Jamison KoehlerLaw Practice, Professional Responsibility/Ethics

I am in Nairobi.  Kenya is famous, among other things, for its malachite jewelry, and I would like to buy my wife a malachite necklace.  I check at the hotel store and see that the necklaces there sell for well over $100.  So I go out to a market on the street with cash.

A guy there offers me a malachite necklace for $35.  I am so excited by the price that I don’t negotiate.  I buy it.  I am very pleased with myself.  As I am walking away, the guy offers me a second necklace at the same price.  I balk.   So he lowers his offer to $30.  I agree.  Again, I am about to walk away when again he offers me yet another necklace, this time for $25.  And I eventually end up buying a fourth for $20.  Of course I feel like an idiot for having paid almost twice that much for the first necklace.

Life Lesson #1:  There is usually room for negotiation.

Life Lesson #2:  State-of-mind is everything.  How could I be pleased to pay $35 for one necklace and then, two minutes later, unhappy to pay $15 less for the exact same thing?

* * * * *

I am at a street market in Florence.  I have my eye on a particular alabaster chess set.  After some back-and-forth, the vendor and I come to an impasse in our negotiations.  He is offering it for $24.  I am not willing to pay more than $23.  Neither one of us is willing to cede that last dollar.

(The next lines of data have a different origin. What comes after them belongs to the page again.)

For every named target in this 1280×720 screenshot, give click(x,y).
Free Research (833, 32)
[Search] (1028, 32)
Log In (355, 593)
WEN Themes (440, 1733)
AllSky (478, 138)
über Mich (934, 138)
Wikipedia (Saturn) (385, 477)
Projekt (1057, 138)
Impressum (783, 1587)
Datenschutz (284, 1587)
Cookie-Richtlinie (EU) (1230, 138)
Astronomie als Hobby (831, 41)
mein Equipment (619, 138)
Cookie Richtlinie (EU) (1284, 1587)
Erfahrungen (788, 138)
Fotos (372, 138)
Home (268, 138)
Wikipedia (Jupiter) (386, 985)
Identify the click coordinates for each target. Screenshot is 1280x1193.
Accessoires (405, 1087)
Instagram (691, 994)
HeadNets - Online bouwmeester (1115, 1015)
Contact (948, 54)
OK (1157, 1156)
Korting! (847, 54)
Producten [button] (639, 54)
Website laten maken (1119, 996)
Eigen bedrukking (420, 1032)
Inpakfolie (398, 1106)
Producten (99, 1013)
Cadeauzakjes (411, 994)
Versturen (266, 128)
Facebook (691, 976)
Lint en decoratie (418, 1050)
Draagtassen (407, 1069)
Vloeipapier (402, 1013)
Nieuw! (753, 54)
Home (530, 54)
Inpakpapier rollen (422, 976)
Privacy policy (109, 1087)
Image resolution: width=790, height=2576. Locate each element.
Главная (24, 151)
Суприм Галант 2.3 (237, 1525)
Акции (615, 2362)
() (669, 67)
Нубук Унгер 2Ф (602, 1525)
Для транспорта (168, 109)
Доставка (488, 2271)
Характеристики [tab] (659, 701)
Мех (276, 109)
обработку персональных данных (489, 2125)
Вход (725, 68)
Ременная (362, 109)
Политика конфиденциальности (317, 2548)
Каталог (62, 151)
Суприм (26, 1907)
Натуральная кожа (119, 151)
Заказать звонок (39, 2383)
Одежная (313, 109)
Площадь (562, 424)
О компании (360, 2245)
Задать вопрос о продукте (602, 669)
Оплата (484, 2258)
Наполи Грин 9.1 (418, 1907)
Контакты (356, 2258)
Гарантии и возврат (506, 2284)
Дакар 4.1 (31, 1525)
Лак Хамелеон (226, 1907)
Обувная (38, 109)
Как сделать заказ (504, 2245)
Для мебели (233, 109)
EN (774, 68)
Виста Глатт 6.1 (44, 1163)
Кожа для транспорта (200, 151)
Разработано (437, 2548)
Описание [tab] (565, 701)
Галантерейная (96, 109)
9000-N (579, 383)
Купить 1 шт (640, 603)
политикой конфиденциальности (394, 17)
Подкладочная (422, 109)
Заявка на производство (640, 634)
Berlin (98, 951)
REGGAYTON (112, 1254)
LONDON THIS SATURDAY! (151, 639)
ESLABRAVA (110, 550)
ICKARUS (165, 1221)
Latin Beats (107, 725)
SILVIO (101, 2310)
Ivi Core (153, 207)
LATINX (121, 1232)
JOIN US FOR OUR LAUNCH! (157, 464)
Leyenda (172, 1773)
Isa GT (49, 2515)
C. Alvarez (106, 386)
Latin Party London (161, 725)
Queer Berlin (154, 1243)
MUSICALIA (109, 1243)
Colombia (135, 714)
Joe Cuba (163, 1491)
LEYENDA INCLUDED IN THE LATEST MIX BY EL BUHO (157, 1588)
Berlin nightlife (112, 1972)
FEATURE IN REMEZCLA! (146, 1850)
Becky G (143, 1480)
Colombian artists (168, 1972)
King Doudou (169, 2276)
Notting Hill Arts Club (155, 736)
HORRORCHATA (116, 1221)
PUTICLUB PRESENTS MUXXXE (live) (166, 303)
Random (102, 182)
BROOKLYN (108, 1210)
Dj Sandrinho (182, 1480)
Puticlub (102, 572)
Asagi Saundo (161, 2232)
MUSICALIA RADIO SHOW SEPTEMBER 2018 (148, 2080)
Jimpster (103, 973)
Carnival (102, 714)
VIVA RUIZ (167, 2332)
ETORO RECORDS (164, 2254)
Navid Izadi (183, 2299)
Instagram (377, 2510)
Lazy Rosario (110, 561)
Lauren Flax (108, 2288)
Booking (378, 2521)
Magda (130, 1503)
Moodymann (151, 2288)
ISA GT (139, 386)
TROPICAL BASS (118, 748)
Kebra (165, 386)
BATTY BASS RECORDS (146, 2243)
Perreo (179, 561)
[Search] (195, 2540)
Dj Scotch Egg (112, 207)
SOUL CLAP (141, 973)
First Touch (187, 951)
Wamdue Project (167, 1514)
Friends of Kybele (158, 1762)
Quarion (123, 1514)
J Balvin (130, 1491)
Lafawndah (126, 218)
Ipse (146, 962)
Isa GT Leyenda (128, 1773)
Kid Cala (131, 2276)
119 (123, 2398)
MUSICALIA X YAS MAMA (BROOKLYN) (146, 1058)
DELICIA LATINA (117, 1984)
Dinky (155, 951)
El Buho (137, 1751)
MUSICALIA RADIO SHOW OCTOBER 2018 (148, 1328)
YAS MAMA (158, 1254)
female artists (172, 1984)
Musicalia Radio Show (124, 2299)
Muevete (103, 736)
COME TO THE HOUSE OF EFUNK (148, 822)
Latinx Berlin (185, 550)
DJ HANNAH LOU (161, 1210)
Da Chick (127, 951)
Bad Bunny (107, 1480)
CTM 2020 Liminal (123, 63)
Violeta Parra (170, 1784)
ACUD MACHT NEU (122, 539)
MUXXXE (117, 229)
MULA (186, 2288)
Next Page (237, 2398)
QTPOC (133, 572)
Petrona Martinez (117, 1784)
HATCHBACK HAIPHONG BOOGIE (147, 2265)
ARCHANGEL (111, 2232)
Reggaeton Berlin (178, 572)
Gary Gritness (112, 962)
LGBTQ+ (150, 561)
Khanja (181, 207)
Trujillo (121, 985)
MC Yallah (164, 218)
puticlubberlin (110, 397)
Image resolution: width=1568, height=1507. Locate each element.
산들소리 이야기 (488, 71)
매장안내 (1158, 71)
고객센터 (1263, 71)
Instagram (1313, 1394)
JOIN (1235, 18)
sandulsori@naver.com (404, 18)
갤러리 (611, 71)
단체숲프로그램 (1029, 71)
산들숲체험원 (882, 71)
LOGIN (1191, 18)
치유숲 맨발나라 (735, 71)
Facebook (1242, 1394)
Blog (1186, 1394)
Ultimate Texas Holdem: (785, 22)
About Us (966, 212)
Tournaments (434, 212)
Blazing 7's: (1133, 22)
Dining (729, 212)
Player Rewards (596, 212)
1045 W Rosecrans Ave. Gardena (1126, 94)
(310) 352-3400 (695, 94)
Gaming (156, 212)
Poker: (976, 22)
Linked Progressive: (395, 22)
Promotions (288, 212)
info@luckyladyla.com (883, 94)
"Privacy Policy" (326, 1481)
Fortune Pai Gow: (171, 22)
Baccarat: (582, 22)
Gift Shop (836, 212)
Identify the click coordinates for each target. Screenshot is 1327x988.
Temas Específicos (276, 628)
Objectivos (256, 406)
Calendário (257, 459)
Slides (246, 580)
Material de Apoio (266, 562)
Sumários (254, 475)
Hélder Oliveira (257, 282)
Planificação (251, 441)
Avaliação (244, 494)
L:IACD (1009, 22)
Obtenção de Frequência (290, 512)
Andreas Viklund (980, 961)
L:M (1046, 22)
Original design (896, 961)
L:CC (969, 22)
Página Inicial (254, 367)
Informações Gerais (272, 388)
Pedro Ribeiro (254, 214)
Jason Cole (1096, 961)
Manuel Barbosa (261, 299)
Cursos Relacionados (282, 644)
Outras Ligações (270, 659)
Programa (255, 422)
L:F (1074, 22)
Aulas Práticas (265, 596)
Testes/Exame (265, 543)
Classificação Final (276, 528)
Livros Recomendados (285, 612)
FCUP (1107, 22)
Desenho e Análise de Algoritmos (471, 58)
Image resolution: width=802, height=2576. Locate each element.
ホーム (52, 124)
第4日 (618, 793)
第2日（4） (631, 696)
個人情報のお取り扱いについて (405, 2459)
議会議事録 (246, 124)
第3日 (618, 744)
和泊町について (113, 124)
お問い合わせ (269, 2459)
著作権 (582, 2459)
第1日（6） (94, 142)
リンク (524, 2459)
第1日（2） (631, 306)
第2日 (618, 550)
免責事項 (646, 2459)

Fine, I tell him.  I am sure I can find the same set elsewhere for $23.

I leave.  I look around.  I find that I was wrong.  I return.  Okay, I tell him.  I will give you $24 for that set.

The price is now $25, he tells me.

But you just offered it to me for $24, I say.

Yes, he tells me.  But now that you have come back, I know I have you.  I know you couldn’t find this set elsewhere for that price.

I am proud and I refuse to pay the extra dollar.   Out of principle.  So I don’t get the chess set I really want.  It is years before I can find another set I like as much as that one.  And the vendor is too clever for his own good.  He doesn’t make a sale that, ten minutes before, he was willing to make.

Life Lesson #3:  Don’t overdo it with the negotiations.  When you see something you want, buy it.  The extra money you spend will soon be insignificant.

* * * * *

My wife and I are fixing up our new house in Baltimore, and we hire a contractor named Tony to do some painting.

At one point my wife notices that the glass in one of the pocket doors has been broken.  This is the original glass dating back to the 1880s.  It will be phenomenally expensive to replace.

My wife asks Tony about this.  His knee-jerk reaction is not to deny anything.  Without regard for the consequences, he takes responsibility instead.  I am very sorry, he tells her.  If one of my workmen broke it, we will replace it.

My wife investigates further.  It turns out that the glass was already broken when Tony’s men arrived.

We have hired Tony on many projects ever since.  We trust him.  In our eyes he can do no wrong now.

Life Lesson #4:  Your mother knew what she was talking about.  Honesty and integrity are not just ends in themselves.  They are also good business principles.